Listening to Homeland Security Secretary Janet Napolitano defending the indefensible failures, once again, of our vaunted Homeland Security systems, one cannot help but be reminded of the similarities between that question asked some two thousand years ago in Rome, and the questions we need to be asking and urgently answering in America now. One is also reminded of another similarity with Ancient Rome: the Emperor Nero is said to have fiddled while Rome burned, and Secretary Napolitano seems to diddle while Flight 253 nearly exploded, or at least burned, were it not for quick actions by both heroic passengers and crew, combined with a defective bomb detonator.

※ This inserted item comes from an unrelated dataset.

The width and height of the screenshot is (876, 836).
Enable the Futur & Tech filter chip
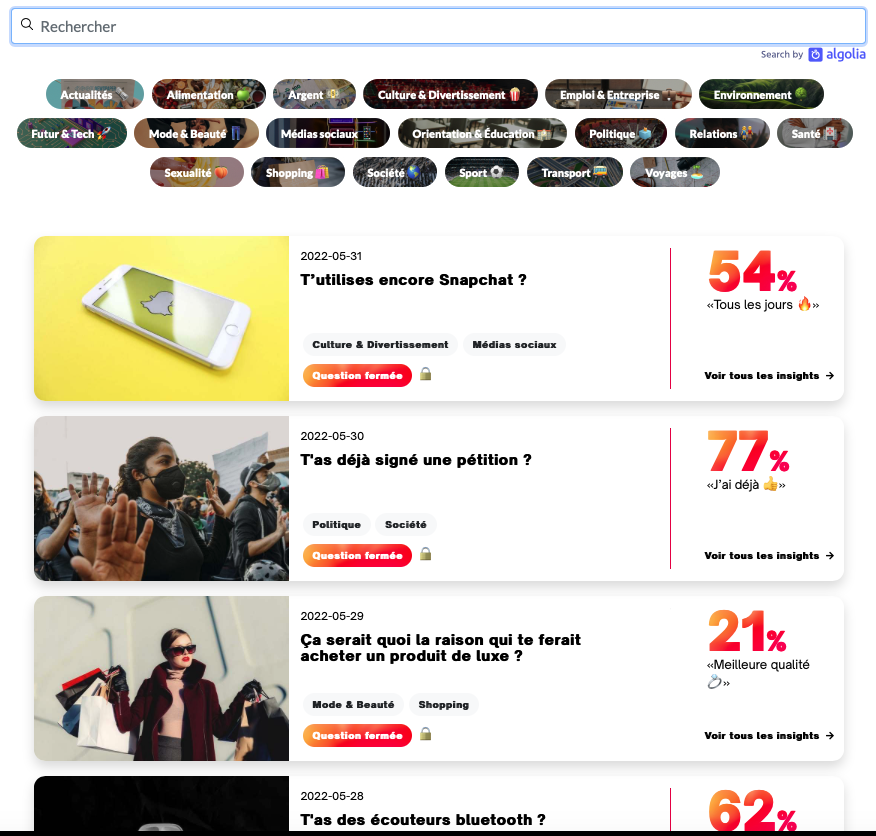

Shakespeare's Prince Hamlet smelled something rotten in Denmark. Americans ought to smell something rotten in Amsterdam, where Amor Farouk Abdulmutallab, now likely to be known as the Crotch Bomber, was allowed to board Flight 253 with no extra security screening, even though he was known to be on the vaunted Terrorist Watch List. Our Homeland Security Secretary correctly points out that there are some 550,000 individuals on that list, which essentially makes it worthless in this type of situation.

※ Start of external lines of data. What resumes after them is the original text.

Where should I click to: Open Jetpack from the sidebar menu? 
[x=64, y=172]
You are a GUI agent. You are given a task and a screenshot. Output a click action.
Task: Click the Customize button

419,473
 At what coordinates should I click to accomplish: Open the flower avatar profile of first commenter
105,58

But the roots of this breach of security lie, not in Amsterdam or Europe in general, but here in the United States, where our counter-terrorism policies, plans, and procedures are determined. Long before the tragic attack of September 11, 2001, the handwriting was on the wall. The first terrorist attempt on New York's World TradeTowers took place, not in 2001, but in 1993, orchestrated by a blind Egyptian sheik and his crew of bombers.
Working for an arm of the Israeli government at that time, I advocated steps such as Air Force jets ready to defend New York and other major cities at a moment's notice, and artillery mounted on top of key targets such as the World TradeTowers and ready to eliminate any threatening aircraft instantly. Unfortunately, such measures were not taken.
Even the strengthening of the cockpit doors of all commercial airplanes, something done for decades on Israel's El Al Airline, was not done here at that time. Strong steel cockpit doors would have prevented the September 11 hijackers from taking control of flights.